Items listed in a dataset
━━━━━━━━
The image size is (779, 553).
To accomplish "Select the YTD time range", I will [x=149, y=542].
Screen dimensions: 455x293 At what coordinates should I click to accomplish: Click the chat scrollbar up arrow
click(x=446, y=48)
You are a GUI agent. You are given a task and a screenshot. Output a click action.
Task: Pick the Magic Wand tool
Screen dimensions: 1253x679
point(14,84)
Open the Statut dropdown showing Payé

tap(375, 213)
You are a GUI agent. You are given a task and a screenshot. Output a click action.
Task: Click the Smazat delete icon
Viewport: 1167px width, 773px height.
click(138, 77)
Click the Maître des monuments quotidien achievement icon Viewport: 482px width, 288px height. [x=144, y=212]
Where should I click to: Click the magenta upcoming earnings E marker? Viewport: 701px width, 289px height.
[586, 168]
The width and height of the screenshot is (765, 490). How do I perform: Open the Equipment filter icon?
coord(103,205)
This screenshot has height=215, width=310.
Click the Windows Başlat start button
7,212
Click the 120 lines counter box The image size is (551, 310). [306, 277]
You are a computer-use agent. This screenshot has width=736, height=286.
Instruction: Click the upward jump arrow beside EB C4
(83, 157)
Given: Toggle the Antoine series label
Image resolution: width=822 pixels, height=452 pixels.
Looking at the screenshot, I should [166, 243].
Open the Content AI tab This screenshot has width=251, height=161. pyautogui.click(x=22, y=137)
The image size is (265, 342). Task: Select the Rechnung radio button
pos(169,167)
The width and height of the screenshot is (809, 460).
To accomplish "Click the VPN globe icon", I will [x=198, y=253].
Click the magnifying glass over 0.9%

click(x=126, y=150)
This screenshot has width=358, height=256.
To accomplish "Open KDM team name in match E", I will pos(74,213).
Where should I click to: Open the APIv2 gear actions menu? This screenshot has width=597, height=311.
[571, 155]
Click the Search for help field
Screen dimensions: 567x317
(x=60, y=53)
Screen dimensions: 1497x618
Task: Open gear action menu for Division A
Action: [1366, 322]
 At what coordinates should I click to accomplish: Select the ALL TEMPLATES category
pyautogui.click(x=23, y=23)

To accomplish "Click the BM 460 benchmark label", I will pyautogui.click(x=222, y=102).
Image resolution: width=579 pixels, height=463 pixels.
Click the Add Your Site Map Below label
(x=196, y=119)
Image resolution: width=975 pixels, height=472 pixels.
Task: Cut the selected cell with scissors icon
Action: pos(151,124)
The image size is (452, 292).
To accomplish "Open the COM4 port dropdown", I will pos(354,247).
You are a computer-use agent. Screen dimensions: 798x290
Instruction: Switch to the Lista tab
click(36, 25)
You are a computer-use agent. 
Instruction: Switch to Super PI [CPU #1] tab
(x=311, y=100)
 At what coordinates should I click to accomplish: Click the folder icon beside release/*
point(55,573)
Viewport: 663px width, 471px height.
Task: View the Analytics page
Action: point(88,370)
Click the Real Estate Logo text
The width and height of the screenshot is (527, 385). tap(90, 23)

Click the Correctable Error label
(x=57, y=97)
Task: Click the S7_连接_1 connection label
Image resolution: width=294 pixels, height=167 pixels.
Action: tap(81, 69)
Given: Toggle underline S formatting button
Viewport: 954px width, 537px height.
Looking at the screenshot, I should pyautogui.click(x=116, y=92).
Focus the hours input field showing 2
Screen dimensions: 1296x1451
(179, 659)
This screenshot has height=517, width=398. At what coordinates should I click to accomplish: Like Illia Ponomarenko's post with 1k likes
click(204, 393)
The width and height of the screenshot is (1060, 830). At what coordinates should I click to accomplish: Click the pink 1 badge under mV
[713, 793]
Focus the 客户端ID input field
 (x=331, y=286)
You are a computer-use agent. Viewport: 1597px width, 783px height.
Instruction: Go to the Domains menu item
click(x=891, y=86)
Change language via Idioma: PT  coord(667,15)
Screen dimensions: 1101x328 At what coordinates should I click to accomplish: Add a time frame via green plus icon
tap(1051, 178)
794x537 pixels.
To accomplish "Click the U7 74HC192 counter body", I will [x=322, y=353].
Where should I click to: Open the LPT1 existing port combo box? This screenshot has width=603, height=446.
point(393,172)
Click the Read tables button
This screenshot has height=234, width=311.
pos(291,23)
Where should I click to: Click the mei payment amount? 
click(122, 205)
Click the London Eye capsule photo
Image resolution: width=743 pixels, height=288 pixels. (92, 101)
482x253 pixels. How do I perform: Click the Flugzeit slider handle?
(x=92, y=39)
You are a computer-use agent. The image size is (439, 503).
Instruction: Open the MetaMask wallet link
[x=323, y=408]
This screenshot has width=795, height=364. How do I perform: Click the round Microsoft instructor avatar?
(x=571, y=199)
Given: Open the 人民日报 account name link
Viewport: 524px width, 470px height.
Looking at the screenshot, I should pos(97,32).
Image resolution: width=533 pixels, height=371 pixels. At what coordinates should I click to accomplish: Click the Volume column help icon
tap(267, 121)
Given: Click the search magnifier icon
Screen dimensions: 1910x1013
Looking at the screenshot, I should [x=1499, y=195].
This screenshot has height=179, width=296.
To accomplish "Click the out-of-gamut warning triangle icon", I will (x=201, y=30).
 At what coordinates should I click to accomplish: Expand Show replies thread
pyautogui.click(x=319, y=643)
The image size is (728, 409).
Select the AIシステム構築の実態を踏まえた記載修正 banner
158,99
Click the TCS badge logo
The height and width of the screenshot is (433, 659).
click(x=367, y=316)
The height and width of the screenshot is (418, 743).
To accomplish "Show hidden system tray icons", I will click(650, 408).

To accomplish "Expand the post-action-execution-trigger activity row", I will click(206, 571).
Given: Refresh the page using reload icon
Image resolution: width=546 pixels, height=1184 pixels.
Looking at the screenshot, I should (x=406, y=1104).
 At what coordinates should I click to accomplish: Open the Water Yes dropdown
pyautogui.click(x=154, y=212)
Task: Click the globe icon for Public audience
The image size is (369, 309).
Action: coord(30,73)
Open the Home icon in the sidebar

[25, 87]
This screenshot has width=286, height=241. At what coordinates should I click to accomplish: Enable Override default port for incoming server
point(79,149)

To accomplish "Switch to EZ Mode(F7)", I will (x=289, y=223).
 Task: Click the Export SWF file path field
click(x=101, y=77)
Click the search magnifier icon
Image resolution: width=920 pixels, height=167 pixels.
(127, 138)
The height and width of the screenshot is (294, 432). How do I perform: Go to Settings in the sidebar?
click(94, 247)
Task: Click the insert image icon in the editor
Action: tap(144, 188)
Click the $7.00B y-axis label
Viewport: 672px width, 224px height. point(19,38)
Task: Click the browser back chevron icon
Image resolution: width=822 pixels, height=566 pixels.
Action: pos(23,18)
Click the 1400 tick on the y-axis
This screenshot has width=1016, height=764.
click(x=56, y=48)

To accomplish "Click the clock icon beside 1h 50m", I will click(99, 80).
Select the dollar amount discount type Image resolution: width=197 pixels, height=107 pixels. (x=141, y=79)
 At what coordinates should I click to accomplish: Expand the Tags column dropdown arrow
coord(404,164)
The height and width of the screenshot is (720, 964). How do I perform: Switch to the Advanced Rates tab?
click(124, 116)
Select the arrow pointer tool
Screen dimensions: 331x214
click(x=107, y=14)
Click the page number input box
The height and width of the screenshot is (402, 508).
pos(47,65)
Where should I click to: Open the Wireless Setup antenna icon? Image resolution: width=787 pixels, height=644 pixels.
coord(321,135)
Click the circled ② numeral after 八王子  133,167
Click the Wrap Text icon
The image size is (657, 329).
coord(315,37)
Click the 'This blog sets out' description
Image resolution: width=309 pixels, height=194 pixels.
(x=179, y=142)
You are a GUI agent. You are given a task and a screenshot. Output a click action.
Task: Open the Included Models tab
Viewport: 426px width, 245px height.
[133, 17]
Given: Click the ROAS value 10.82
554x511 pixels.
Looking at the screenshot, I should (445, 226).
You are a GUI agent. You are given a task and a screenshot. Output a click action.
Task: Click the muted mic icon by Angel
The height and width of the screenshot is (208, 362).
━━━━━━━━
#### Your goal
From the records above, copy only the lines starting with the line that holds "The image size is (728, 409)." and going on through the line that holds "Task: Click the globe", exactly as written.

#### Expected output
The image size is (728, 409).
Select the AIシステム構築の実態を踏まえた記載修正 banner
158,99
Click the TCS badge logo
The height and width of the screenshot is (433, 659).
click(x=367, y=316)
The height and width of the screenshot is (418, 743).
To accomplish "Show hidden system tray icons", I will click(650, 408).

To accomplish "Expand the post-action-execution-trigger activity row", I will click(206, 571).
Given: Refresh the page using reload icon
Image resolution: width=546 pixels, height=1184 pixels.
Looking at the screenshot, I should (x=406, y=1104).
 At what coordinates should I click to accomplish: Open the Water Yes dropdown
pyautogui.click(x=154, y=212)
Task: Click the globe icon for Public audience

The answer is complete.